Im attempting to incorporate git-sync sidecar container into my Airflow deployment yaml so my private Github repo gets synced to my Airflow Kubernetes env every time I make a change in the repo.
So far, it successfully creates a git-sync container along with our scheduler, worker, and web server pods, each in their respective pod (ex: scheduler pod contains a scheduler container and gitsync container).
I looked at the git-sync container logs and it looks like it successfully connects with my private repo (using a personal access token) and prints success logs every time I make a change to my repo.
INFO: detected pid 1, running init handler
I0411 20:50:31.009097 12 main.go:401] "level"=0 "msg"="starting up" "pid"=12 "args"=["/git-sync","-wait=60","-repo=https://github.com/jorgeavelar98/AirflowProject.git","-branch=master","-root=/opt/airflow/dags","-username=jorgeavelar98","-password-file=/etc/git-secret/token"]
I0411 20:50:31.029064 12 main.go:950] "level"=0 "msg"="cloning repo" "origin"="https://github.com/jorgeavelar98/AirflowProject.git" "path"="/opt/airflow/dags"
I0411 20:50:31.031728 12 main.go:956] "level"=0 "msg"="git root exists and is not empty (previous crash?), cleaning up" "path"="/opt/airflow/dags"
I0411 20:50:31.894074 12 main.go:760] "level"=0 "msg"="syncing git" "rev"="HEAD" "hash"="18d3c8e19fb9049b7bfca9cfd8fbadc032507e03"

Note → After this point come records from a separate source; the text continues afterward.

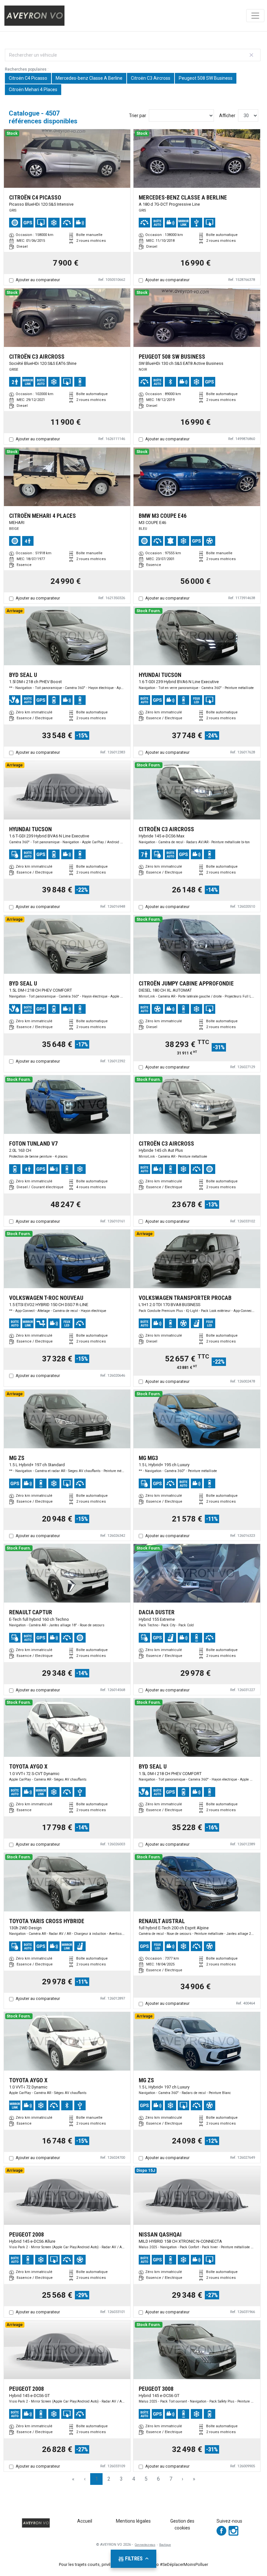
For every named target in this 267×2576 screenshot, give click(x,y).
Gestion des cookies (182, 2524)
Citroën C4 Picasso (28, 78)
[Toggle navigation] (255, 15)
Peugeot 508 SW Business (205, 78)
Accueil (84, 2521)
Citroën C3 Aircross (150, 78)
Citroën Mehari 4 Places (33, 89)
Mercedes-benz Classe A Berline (89, 78)
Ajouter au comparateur (38, 279)
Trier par (137, 115)
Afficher (227, 115)
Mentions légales (133, 2521)
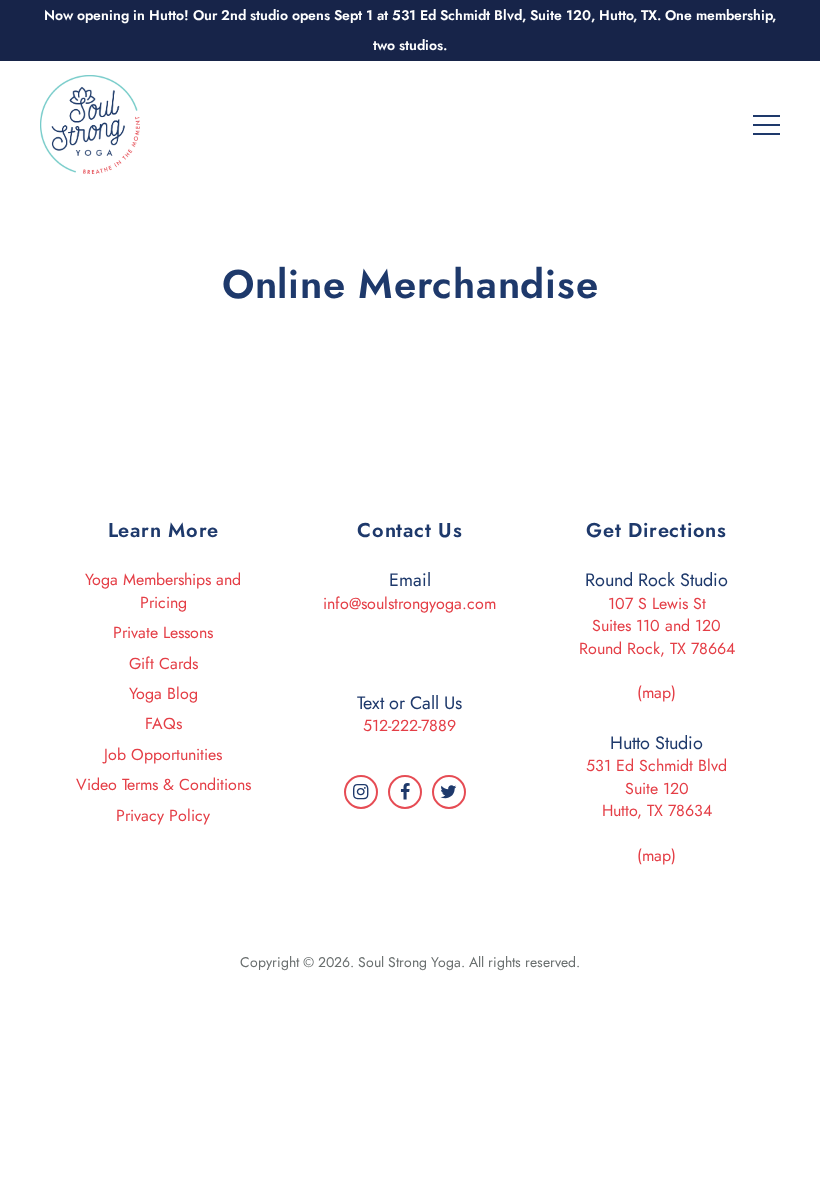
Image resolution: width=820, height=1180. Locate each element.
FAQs (163, 723)
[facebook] (405, 792)
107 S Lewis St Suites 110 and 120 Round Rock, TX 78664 (657, 626)
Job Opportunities (163, 754)
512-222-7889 (409, 725)
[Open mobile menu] (766, 123)
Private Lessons (163, 632)
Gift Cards (163, 663)
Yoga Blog (163, 693)
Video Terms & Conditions (163, 784)
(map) (656, 692)
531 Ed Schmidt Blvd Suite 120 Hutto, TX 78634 (656, 788)
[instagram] (361, 792)
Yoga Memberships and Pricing (163, 590)
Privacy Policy (163, 815)
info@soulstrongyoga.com (409, 603)
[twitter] (449, 792)
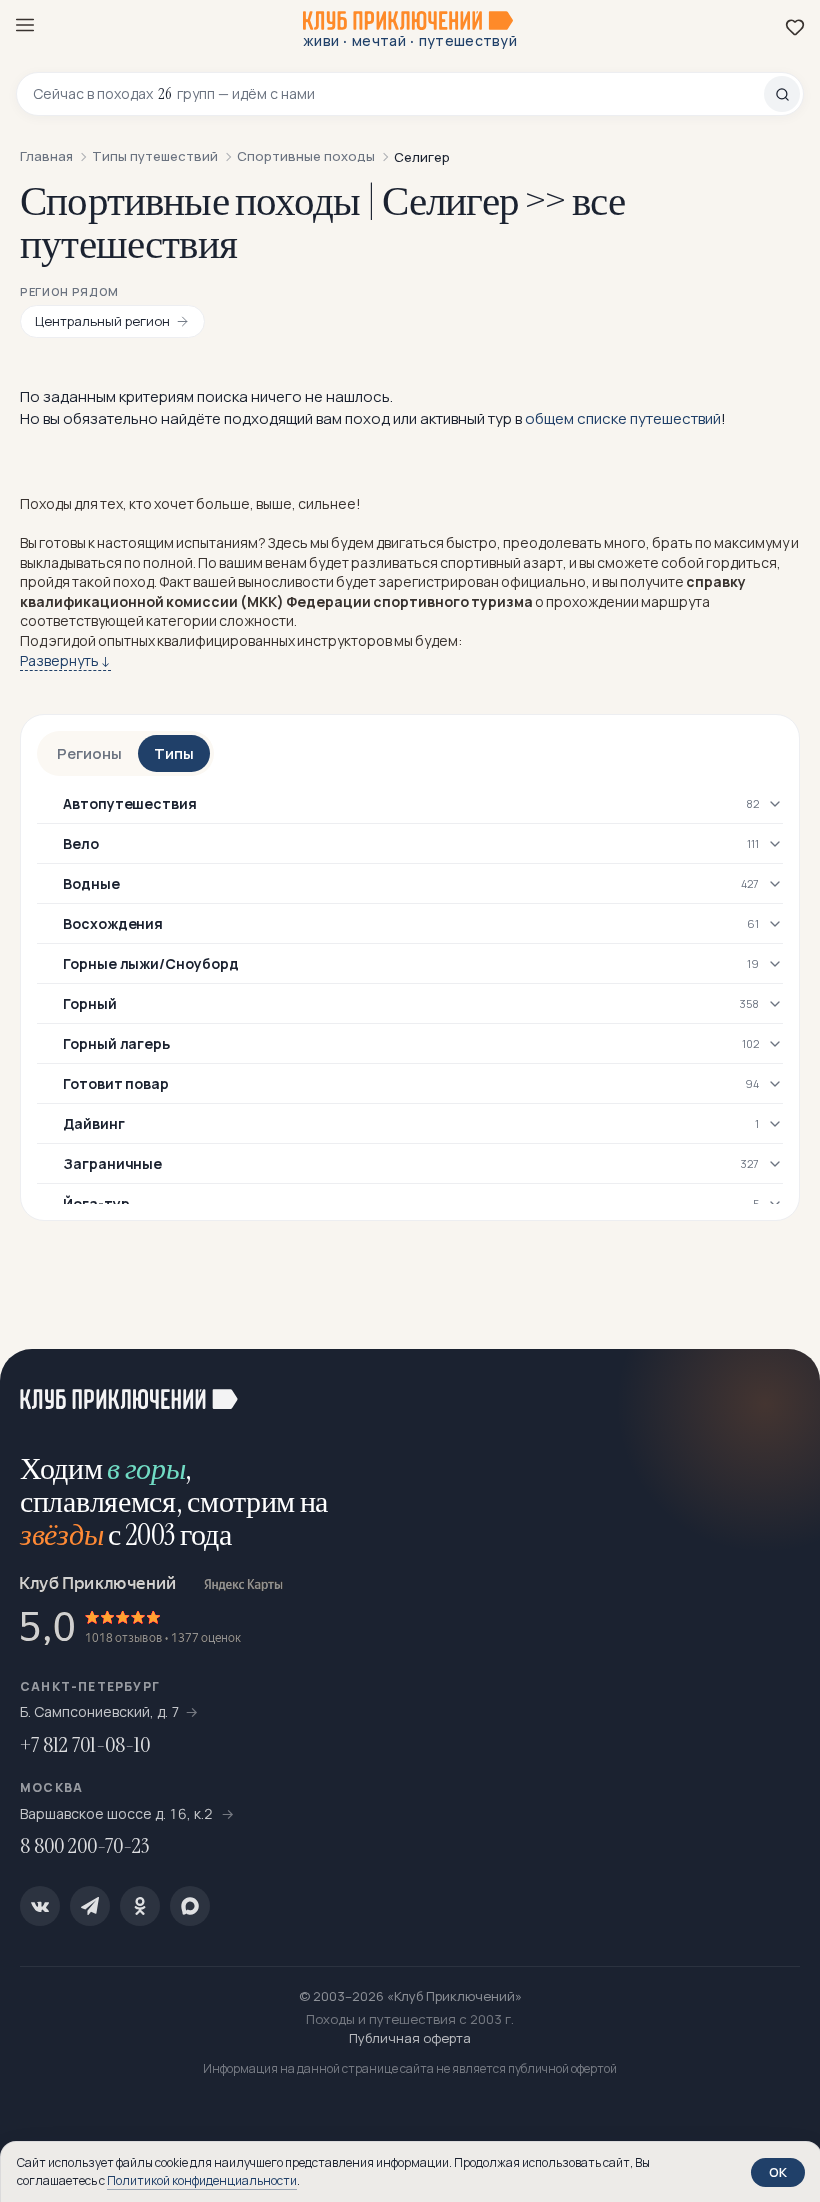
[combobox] (398, 94)
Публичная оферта (410, 2038)
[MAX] (190, 1906)
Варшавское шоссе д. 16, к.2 (118, 1813)
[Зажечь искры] (780, 1389)
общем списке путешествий (623, 418)
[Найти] (782, 94)
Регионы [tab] (89, 753)
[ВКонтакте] (40, 1906)
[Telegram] (90, 1906)
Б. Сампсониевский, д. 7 (100, 1711)
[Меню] (25, 25)
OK (778, 2172)
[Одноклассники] (140, 1906)
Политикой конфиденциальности (202, 2180)
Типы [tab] (174, 753)
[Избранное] (795, 27)
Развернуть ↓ (65, 660)
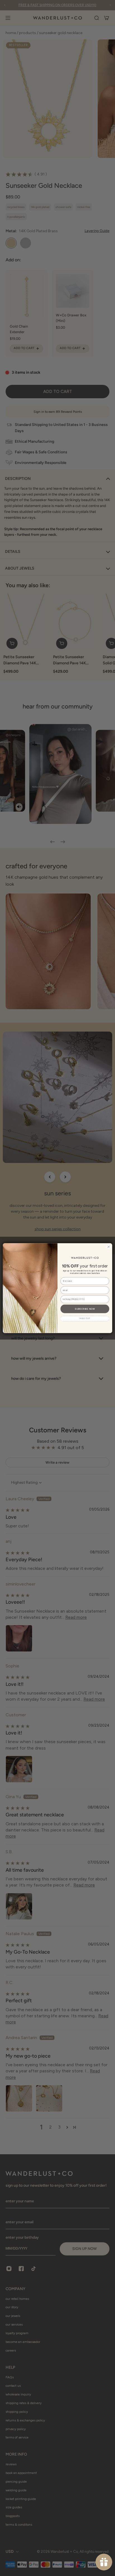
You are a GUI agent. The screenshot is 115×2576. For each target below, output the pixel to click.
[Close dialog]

I0411 20:50:31.907256 12 main.go:800] "level"=0 "msg"="adding worktree" "path"="/opt/airflow/dags/18d3c8e19fb9049b7bfca9cfd8fbadc032507e03" "branch"="origin/master"
I0411 20:50:31.911039 12 main.go:860] "level"=0 "msg"="reset worktree to hash" "path"="/opt/airflow/dags/18d3c8e19fb9049b7bfca9cfd8fbadc032507e03" "hash"="18d3c8e19fb9049b7bfca9cfd8fbadc032507e03"
I0411 20:50:31.911065 12 main.go:865] "level"=0 "msg"="updating submodules"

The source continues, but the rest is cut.